> PAGE:
start
Lecture 13: The Correlational Research Design Flashcards
correlational research
- Intended to demonstrate the existence of a relationship between two variables
- It does not determine cause-and-effect relationships
experimental research
demonstrates a cause-and-effect relationship between two variables
what do correlations describe?
the nature of the relationship
the nature of a relationship
includes its direction and degree
correlational data collection
- No manipulations
- Just measures variables
external validity of correlational research
high
examples of correlational research
- The price of a box of chocolates and its quality (marketing)
- Caffeine intake and alertness (basic research)
- Movie topics and music preferences (art design)
unit of analysis of correlational research
- The unit of analysis can be either a time point or a person
- Usually, in psychological research, it is a person
assumptions of scatter plots
- Each item/person is represented by only one data point
- Each point in a dataset is independent of other points
visualizing correlational associations
The closer the points are to the line, the greater the association between variables
predicting correlations
Knowledge of the score on one dimension leads to the prediction of other dimension
quantitative representation of correlations
A quantitative representation: coefficient coefficient (r) ranges from -1.0 to +1.0
when do we use Spearman’s rho
if one of the variables being correlated is ordinal
when do we use Pearson’s r
When the two variables are on a ratio or interval scale
For both Spearman and Pearson correlations, we want to know:
- Form (linear or nonlinear)
- Sign (+ or -)
- Strength (absolute value between 0 and 1)
linear correlation
- Change in one variable is consistent with change in another variable
- Makes a straight line
nonlinear correlation
change in one variable is not consistent with change in another variable
Spearman’s correlation
- Measures monotonic relationships where there is a consistent directional relationship between x and y but no amount of constant change
- Computed on rank values (smallest to largest)
- Used most with ordinal scale data
- Range= -1 to 1
monotonic relationship
a relationship where each of the two variables has values that continue in one direction or stay the same (neither variable can reverse direction)
You should use the Spearman correlation when:
- The data is an ordinal scale
- The data must be monotonic
- There are at least 5 pairs of data; preferably > 8 pairs
when are ranks meaningful?
when there are not too many or too few pairs
what does Spearman’s correlation coefficient measure?
the strength and direction of the association between two ranked variables
interpreting Spearman’s Rho values
weak= 0.21-0.41
moderate= 0.41-0.60
strong= 0.61-0.80
very strong= 0.81-1.00
the Pearson correlation
- Measures linear relationships, where stores cluster around a straight line
- Y changes consistently and constantly with x
- Used most with interval and ratio scale data
- Range= -1 to 1
what does the term correlation usually refer to?
a Pearson correlation because most behavioural research uses interval or ratio scale data
positive r value
- when larger values of one variable are associated with larger values of another variable (or smaller with smaller)
- r > 0 when x increases, y increases (or when x decreases, y decreases)
negative r value
- when larger values of one variable are associated with smaller values of another
- r < 0 when x increases, y decreases (or when x decreases, y increases)
what does the direction of the correlation indicate?
end
> PROBLEMS TO WORK ON:
1: From the correlational research flashcards, extract the stretch from "the nature of the" through "its quality (marketing)".
2: Using the correlational research flashcards, explain in one to three sentences why the term "correlation" usually refers to a Pearson correlation.

> RAW DATA:
start
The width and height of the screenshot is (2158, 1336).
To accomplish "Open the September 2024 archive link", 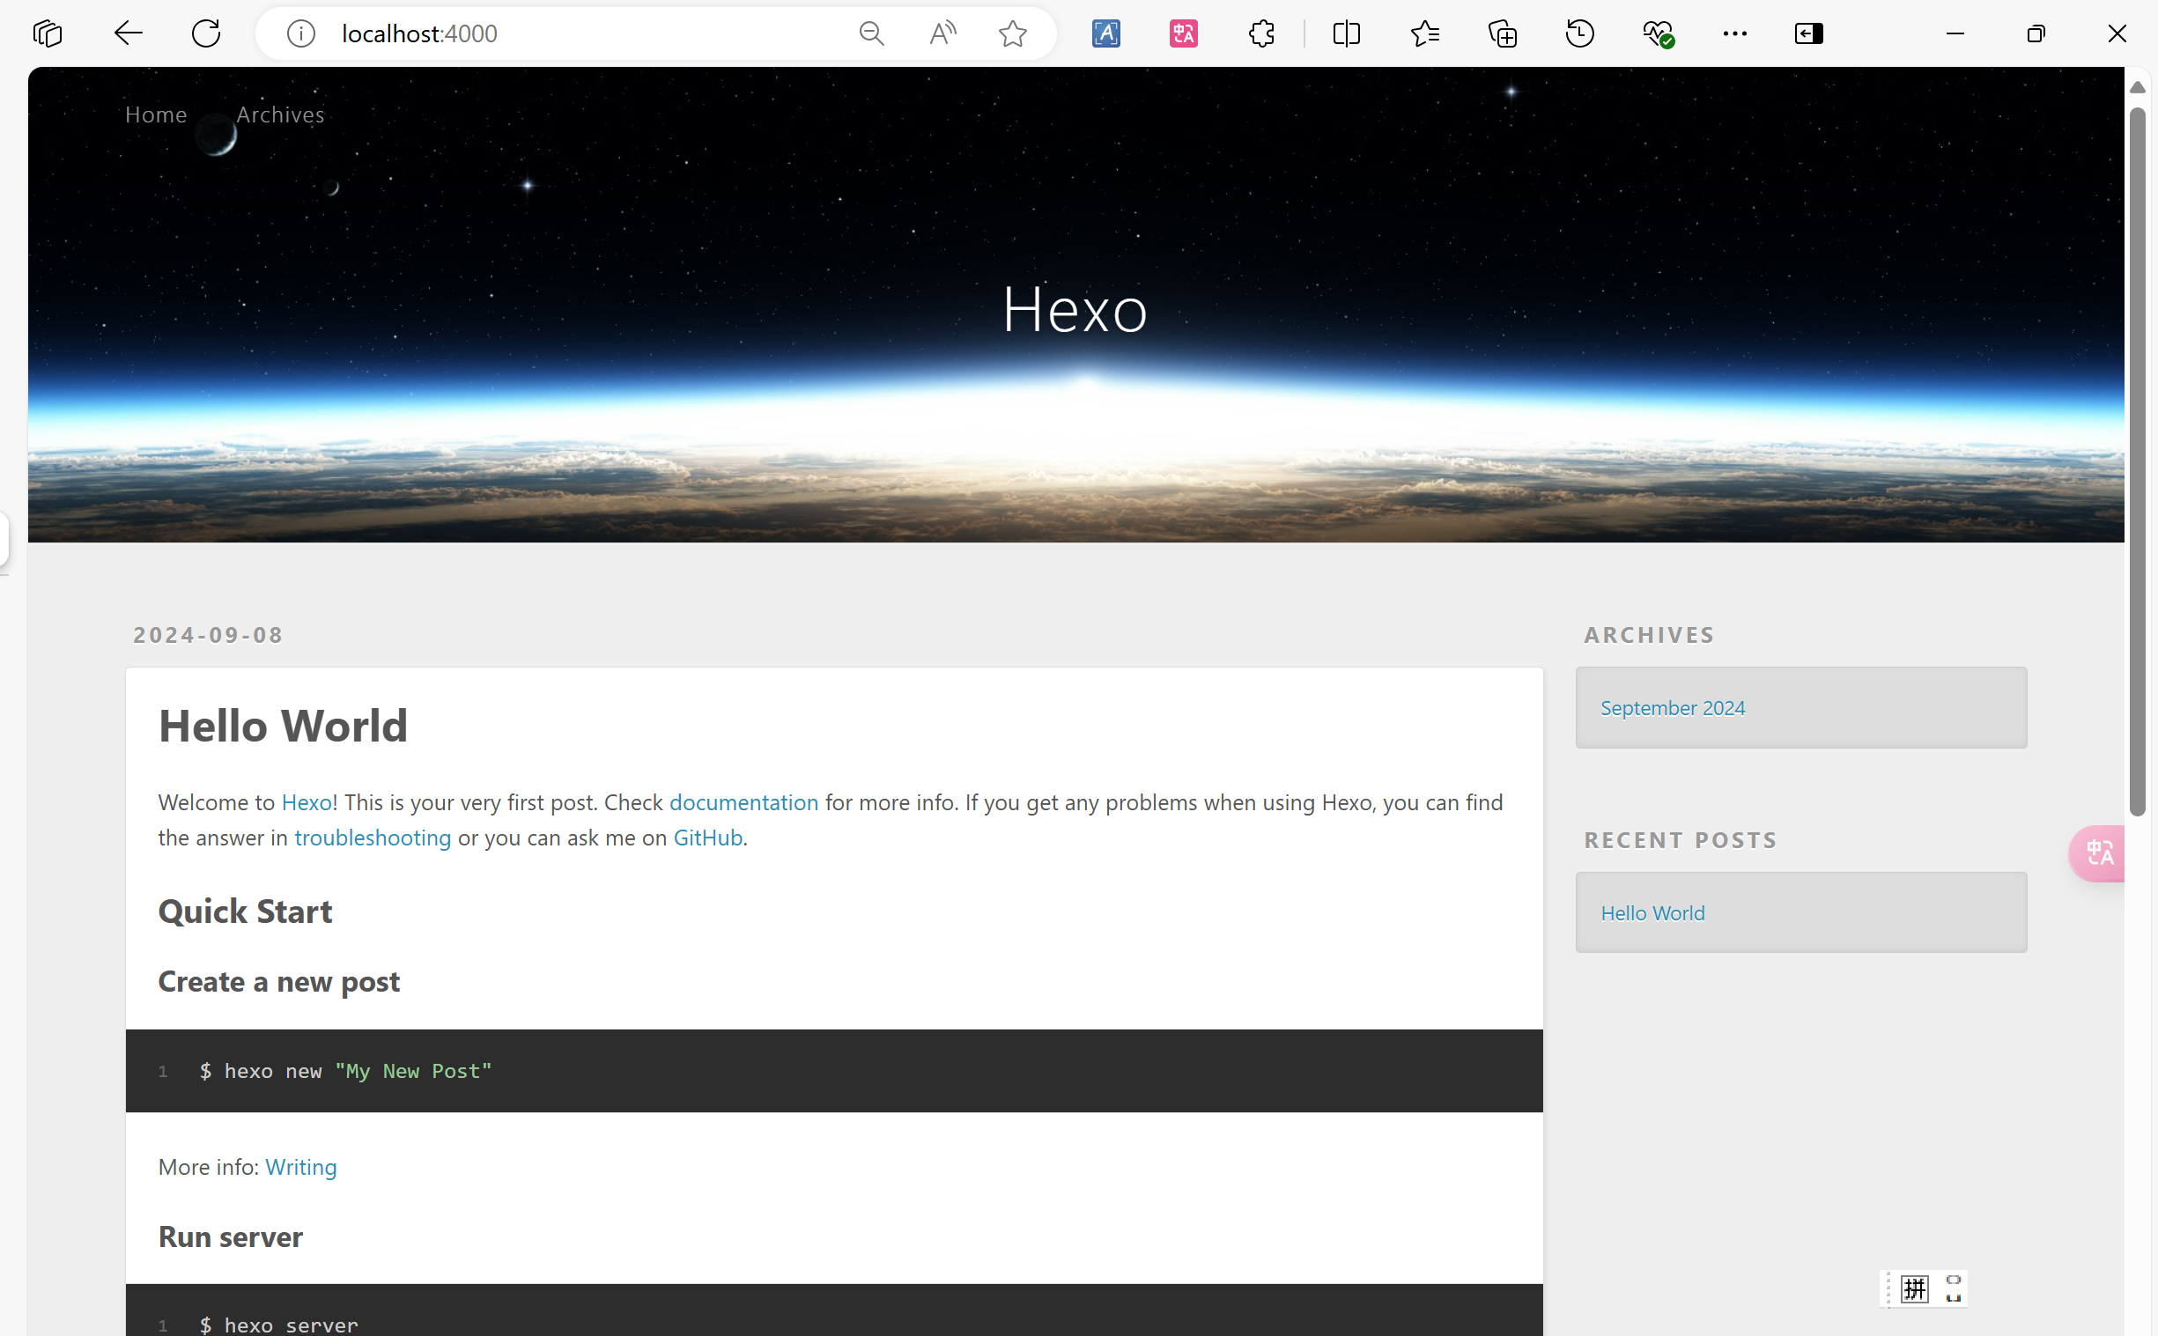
end
> FULL SOLUTIONS:
1:
the nature of the relationship
the nature of a relationship
includes its direction and degree
correlational data collection
- No manipulations
- Just measures variables
external validity of correlational research
high
examples of correlational research
- The price of a box of chocolates and its quality (marketing)

2: The term usually means a Pearson correlation because most behavioral research uses interval or ratio scale data. The Pearson correlation is used most with data on those scales.